Linear Differential Equations
Linear differential equations are a type of differential equation where the unknown function and its derivatives appear linearly, meaning each term is either a constant, a function of the independent variable, or the product of these with the unknown function. A linear first-order differential equation can be expressed in the form:\[ y' + p(x)y = q(x) \] where:
- \( y' \) is the derivative of \( y \) with respect to \( x \)
- \( p(x) \) is a function of \( x \), called the coefficient of \( y \)

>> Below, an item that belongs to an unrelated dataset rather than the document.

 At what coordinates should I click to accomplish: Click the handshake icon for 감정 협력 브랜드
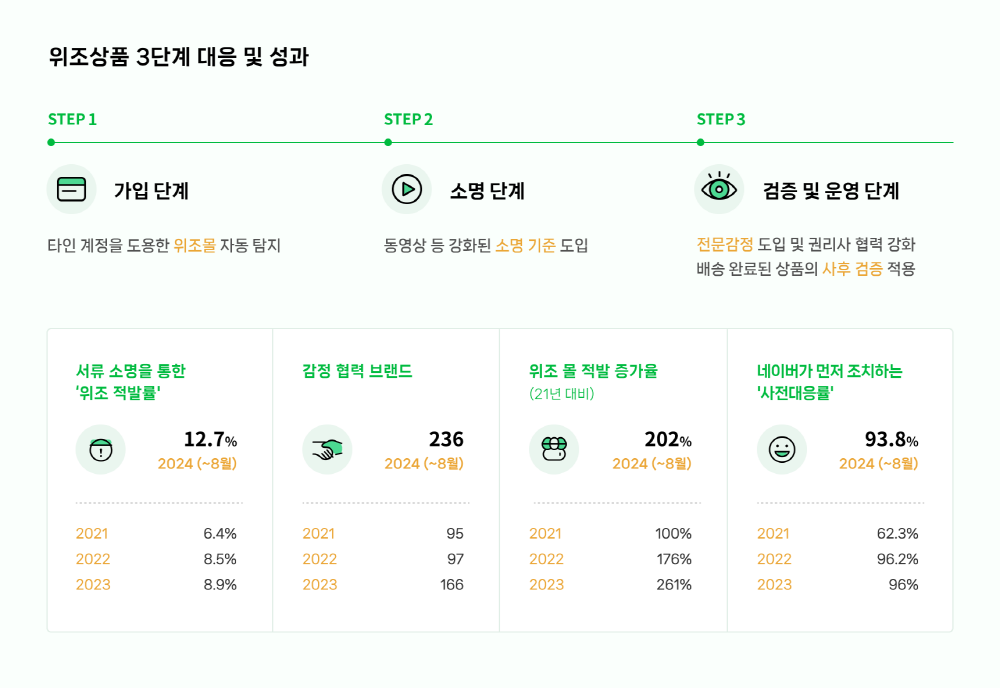tap(327, 450)
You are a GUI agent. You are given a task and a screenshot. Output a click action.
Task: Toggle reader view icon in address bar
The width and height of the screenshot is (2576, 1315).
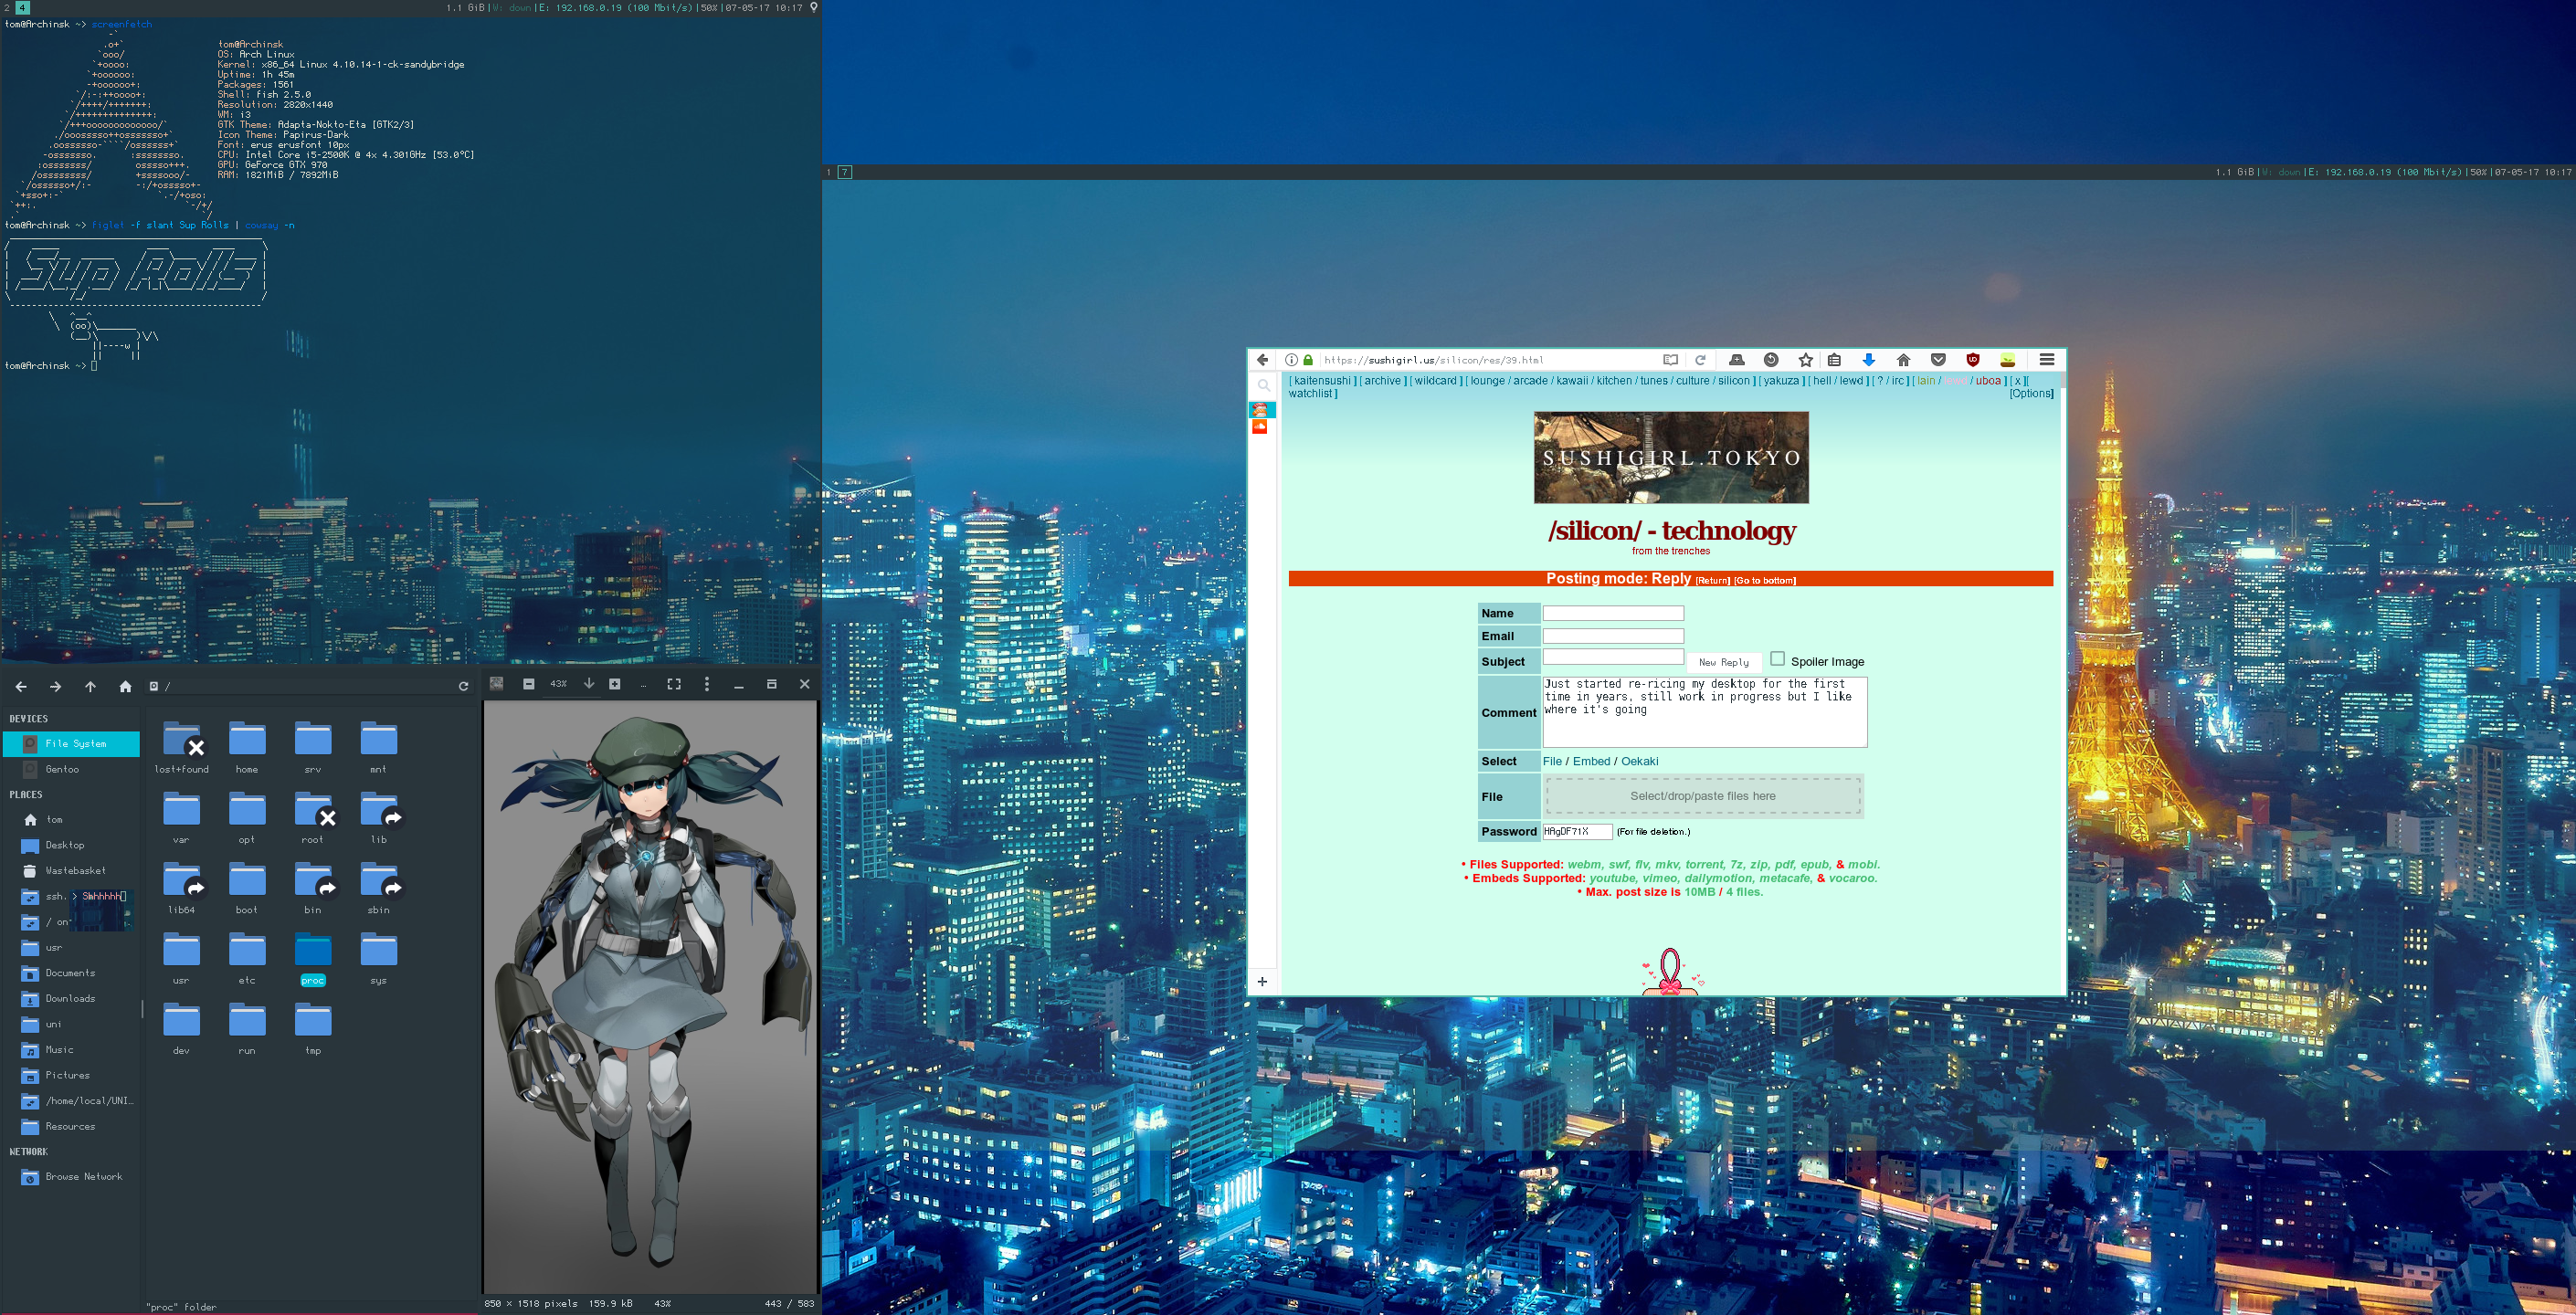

- \( q(x) \) is the non-homogenous part or forcing function
Initial-Value Problems
Initial-value problems are differential equations that also include conditions specifying the value of the unknown function at a given point, often of the form \( y(x_0) = y_0 \). This additional information allows us to find a specific solution that fits these conditions.Given our exercise, the initial-value problem is defined by:
- Differential equation: \( y' + y = x \)
- Initial condition: \( y(0) = 3 \)
Integration by Parts
Integration by parts is a key technique in calculus used to integrate products of functions. Based on the product rule for differentiation, the formula is:\[ \int u \, dv = uv - \int v \, du \]In our exercise, integration by parts is required to solve \( \int e^x x \, dx \). The method involves:
- Choosing \( u = x \), meaning \( du = dx \)
- Choosing \( dv = e^x \, dx \), meaning \( v = e^x \)
- Solving as \( \int e^x x \, dx = e^x x - \int e^x \, dx \)
- Finally resolving \( \int e^x \, dx \) to yield \( e^x x - e^x + C \)
First-Order Differential Equations
First-order differential equations involve the first derivative of an unknown function and are crucial for modeling various real-life phenomena. These equations have the form:\[ y' + p(x)y = q(x) \] or simply \( y'(x) = f(x, y) \).Key characteristics include:
- The presence of only the first derivative \( y' \)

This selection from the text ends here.